Observational and epidemiological studies consistently report that exposure to air pollutants is associated with excess cardiovascular morbidity and mortality,1 and may be an important modifiable risk factor for cardiovascular disease.2 If public health measures are to be implemented to reduce this risk, a better understanding of the mechanisms and components of urban air pollution responsible for these observations is urgently required.

Short-term increases in air pollution exacerbate cardiorespiratory disease leading to hospitalisation for conditions including acute myocardial infarction3 and deaths from coronary heart disease, heart failure and arrhythmia.2 Furthermore, in patients with implanted cardiac defibrillators there appears to be a relationship between ambient particulate matter (PM) and the incidence of ventricular tachycardia and fibrillation.4–6 These associations are strongest for fine particulate air pollutants, with emissions from road traffic implicated both directly and indirectly in these reports.

There is an important relationship between autonomic regulation of the cardiac cycle and cardiovascular mortality.7 Variation in the interval between consecutive heart beats, or heart rate variability, is controlled by the contrasting effects of the sympathetic and parasympathetic nervous systems. Reduction in heart rate variability reflects either an increase in sympathetic drive or a decrease in vagal parasympathetic tone. Reduced heart rate variability increases the risk of cardiovascular morbidity and mortality in both healthy individuals8 and patients following myocardial infarction.9

Several panel studies have reported associations between measures of heart rate variability and high ambient PM.10–13 There is marked heterogeneity in the nature, magnitude, direction and duration of these associations between studies with no clear and consistent effect apparent. Differences may in part be due to imprecision in the measurement of pollution exposure and the effect of potential confounding environmental and social factors. Controlled exposures of air pollutants can help to address these shortcomings by providing a precisely defined exposure in a regulated environment. Using a carefully characterised exposure system, we have previously shown in healthy volunteers that exposure to dilute diesel exhaust causes lung inflammation,14 depletion of airway antioxidant defences15 and impairment of vascular and fibrinolytic function.16 Furthermore, we have described ischaemic and prothrombotic effects in patients with coronary heart disease.17 To date, there have been no controlled exposure studies to assess the direct effects of diesel exhaust on heart rate variability in patients with coronary heart disease.
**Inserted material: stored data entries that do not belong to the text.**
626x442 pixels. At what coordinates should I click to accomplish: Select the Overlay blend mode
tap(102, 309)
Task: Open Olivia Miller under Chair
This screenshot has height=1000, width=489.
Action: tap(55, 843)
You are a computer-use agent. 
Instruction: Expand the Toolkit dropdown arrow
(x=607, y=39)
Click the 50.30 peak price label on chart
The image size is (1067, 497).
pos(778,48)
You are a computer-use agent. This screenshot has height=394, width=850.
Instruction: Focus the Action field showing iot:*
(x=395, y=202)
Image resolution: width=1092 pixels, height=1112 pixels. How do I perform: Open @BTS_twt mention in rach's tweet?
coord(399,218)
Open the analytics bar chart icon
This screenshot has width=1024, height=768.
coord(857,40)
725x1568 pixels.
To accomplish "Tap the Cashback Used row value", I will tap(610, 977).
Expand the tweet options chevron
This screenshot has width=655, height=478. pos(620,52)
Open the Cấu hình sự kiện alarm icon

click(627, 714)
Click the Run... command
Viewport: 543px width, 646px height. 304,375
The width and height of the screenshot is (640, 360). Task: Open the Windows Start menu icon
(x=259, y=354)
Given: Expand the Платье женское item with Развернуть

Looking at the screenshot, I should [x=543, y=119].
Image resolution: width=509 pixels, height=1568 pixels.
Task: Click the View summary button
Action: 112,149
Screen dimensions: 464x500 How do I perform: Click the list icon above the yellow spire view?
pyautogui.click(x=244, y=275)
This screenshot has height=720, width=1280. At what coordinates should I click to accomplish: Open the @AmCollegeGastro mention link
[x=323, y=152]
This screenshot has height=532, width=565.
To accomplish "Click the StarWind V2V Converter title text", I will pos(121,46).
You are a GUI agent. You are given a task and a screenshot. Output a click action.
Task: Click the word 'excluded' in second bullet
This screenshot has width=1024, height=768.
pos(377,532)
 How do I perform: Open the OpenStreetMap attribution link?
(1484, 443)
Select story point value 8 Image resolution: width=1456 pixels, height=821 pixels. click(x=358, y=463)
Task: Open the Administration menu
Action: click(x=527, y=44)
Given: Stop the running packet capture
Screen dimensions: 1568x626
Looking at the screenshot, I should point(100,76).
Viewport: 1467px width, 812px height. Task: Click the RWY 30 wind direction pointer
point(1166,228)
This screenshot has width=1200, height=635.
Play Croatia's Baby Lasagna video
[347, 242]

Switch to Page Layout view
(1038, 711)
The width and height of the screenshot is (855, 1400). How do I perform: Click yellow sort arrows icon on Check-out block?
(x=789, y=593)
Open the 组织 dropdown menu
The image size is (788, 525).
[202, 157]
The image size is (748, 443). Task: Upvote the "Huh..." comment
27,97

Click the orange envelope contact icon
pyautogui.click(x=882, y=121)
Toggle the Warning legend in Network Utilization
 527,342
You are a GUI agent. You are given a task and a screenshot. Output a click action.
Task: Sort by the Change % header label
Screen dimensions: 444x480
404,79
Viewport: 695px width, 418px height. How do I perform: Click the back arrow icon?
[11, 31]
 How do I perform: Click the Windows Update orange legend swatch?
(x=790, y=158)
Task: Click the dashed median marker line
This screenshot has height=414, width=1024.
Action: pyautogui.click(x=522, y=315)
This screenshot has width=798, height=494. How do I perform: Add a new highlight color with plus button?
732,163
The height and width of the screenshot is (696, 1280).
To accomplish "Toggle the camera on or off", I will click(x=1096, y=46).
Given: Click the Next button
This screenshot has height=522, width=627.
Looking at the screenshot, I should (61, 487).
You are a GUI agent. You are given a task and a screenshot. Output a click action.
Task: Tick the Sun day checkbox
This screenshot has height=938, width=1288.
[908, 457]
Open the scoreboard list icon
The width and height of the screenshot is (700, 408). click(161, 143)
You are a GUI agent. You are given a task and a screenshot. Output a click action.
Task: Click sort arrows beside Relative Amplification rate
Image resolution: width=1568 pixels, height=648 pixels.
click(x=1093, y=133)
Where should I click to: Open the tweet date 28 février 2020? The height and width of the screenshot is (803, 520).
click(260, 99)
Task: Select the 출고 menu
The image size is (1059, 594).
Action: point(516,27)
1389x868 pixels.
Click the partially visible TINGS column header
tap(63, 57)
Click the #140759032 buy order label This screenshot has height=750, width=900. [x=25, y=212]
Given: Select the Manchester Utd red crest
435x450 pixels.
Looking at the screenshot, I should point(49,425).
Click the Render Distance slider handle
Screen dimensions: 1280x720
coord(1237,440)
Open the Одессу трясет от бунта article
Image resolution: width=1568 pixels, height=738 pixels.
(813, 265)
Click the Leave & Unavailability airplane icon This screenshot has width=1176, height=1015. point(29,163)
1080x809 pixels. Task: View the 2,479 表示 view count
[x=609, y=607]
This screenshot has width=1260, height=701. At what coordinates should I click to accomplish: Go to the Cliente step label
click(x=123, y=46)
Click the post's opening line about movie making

We aimed to assess the effect of dilute diesel exhaust inhalation on heart rhythm and heart rate variability in healthy volunteers and an ‘at-risk’ population of patients with stable coronary heart disease.

Methods

Subjects

Fifty-two men participated in this study, which was performed with the approval of the local research ethics committee, in accordance with the Declaration of Helsinki and with the written informed consent of all volunteers. Thirty-two healthy non-smoking volunteers and 20 patients with stable coronary artery disease were recruited.

Healthy non-smoking volunteers (age 20–38 years) on no regular medications and patients with coronary heart disease were recruited from the University Hospital, Umeå, Sweden. All patients (age 51–67 years) had proven coronary heart disease with a previous myocardial infarction (>6 months previously) treated by primary angioplasty and stenting, and were receiving standard secondary preventive therapy. Patients with angina pectoris (Canadian Cardiovascular Society grade ≥2), diabetes mellitus, uncontrolled hypertension, renal or hepatic failure, or those with unstable coronary disease (acute coronary syndrome or unstable symptoms within 3 months) were excluded. All volunteers were invited to a prestudy screening visit for exercise stress testing and patients unable to achieve stage 2 of the Bruce protocol were excluded. Current smokers and those with asthma, significant occupational exposure to air pollution or an intercurrent illness were excluded from the study. In patients, regular medications were continued throughout the study, with the exception of ACE inhibitor therapy that was withdrawn 7 days before each exposure.

Study design

All subjects underwent an identical randomised double-blind crossover study design, with healthy volunteers and patients attending at 08.00 h on two occasions at least 2 weeks apart for controlled exposure to dilute diesel exhaust or filtered air. Each subject was exposed for 1 h in a specially built diesel exposure chamber according to a previously described standard protocol.14 During each exposure, subjects performed two 15 min periods of exercise on a bicycle ergometer separated by two 15 min periods of rest. The ergometer workload required to achieve a minute ventilation of 25 l/min/m2 for each healthy volunteer and 15 l/min/m2 for each patient with coronary heart disease was determined to ensure that subjects within each group received a similar exposure.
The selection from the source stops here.